Scientific classification
- Kingdom: Plantae
- Clade: Tracheophytes
- Clade: Angiosperms
- Clade: Eudicots
- Order: Caryophyllales
- Family: Cactaceae
- Subfamily: Cactoideae
- Genus: Cereus
- Species: C. albicaulis
- Subspecies: C. a. subsp. estevesii
- Trinomial name: Cereus albicaulis subsp. estevesii (P.J.Braun) N.P.Taylor
- Synonyms: Mirabella estevesii; Monvillea estevesii; Cereus estevesii;

= Cereus albicaulis subsp. estevesii =

Species of cactus

Cereus ablicaulis subsp. estevesii, is a species of columnar cactus found in Minas Gerais, Brazil. The first description was published in 2004 by Pierre Josef Braun as Cereus estevesii.

==Description==
Cereus abicaulis subsp. estevesii grows shrubby to tree-like, branches 1 to 1.2 meters above the base and reaches heights of growth of up to 2.8 meters. A woody trunk is formed. The initially more or less upright, later spread to hanging shoots are up to 5 meters long and have a diameter of 4.3 to 6.5 centimeters. Young shoots are glaucous, later turning greenish gray or green. There are five to six distinct, notched ribs up to 1.3 centimeters high. The felted areoles on it are 2 to 5.3 centimeters apart. The central spine, which can also be missing, reaches a length of up to 2.6 centimeters. The nine to twelve radial spines projecting unequally are initially maroon with a yellowish tip, become dark brownish gray with age and are 3 to 12 millimeters (rarely up to 20 millimeters) long.

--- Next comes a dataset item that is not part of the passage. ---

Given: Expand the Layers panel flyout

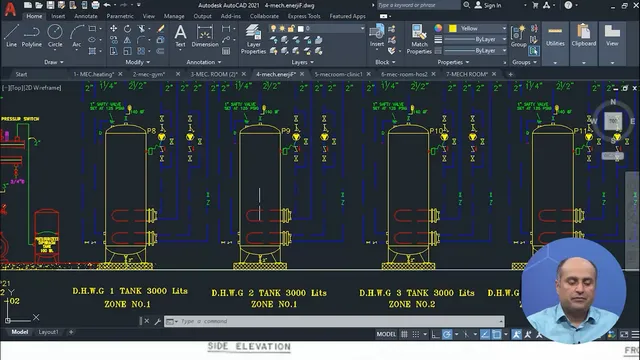Looking at the screenshot, I should click(x=302, y=62).
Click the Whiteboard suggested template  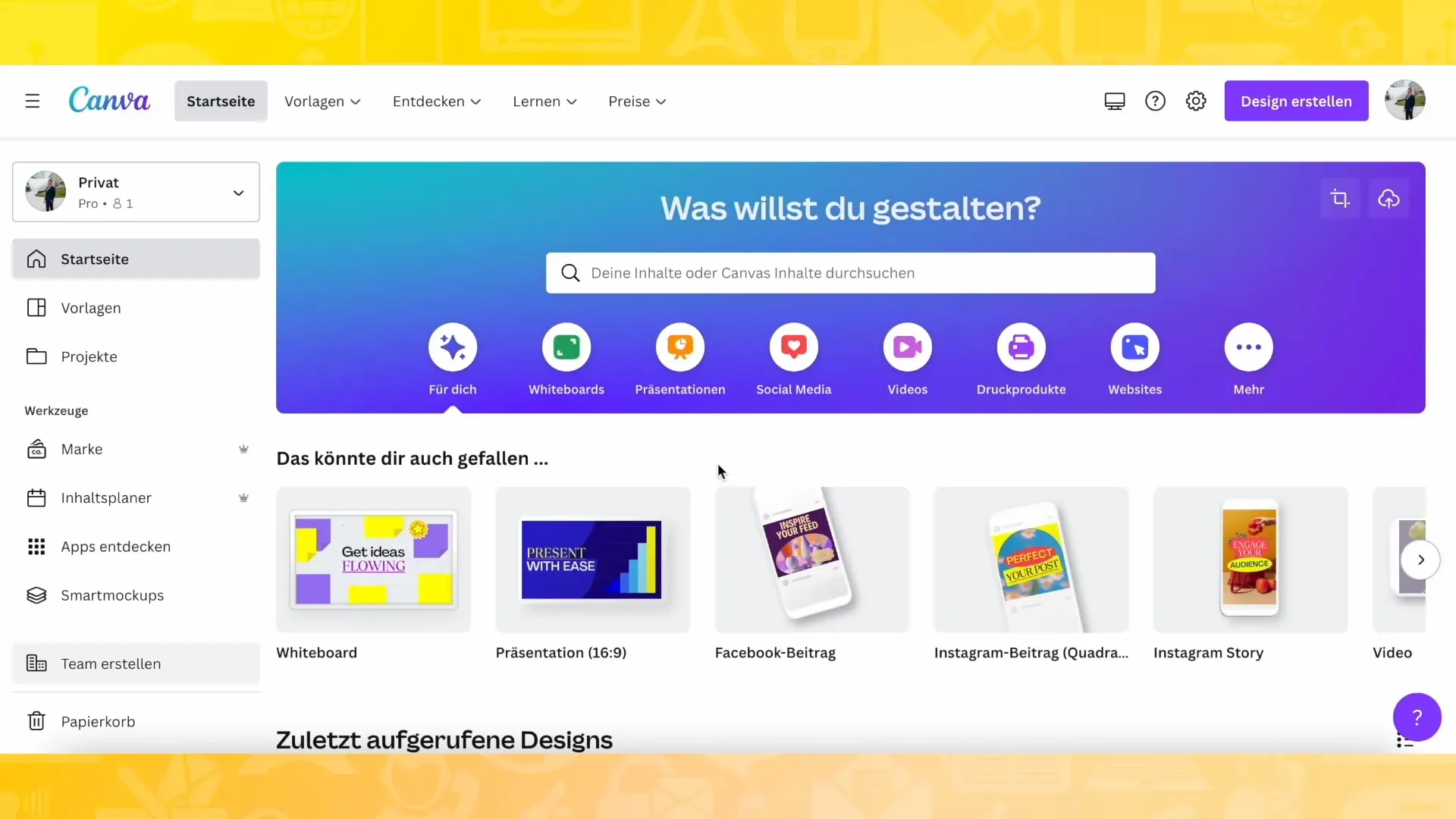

The slender, funnel-shaped to pedicel-shaped, white flowers are 16.5 to 17.5 centimeters long and have a diameter of up to 12.5 centimeters. Her bare flower tube is green. Nothing is known about the fruits and seeds. It was formerly believed that Cereus estevesii is closely related to Cereus saddianus.
==Distribution==

Cereus albicaulis subsp. estevesii is found in the north of the Brazilian state of Minas Gerais on sandy soil at elevations of about 400 meters.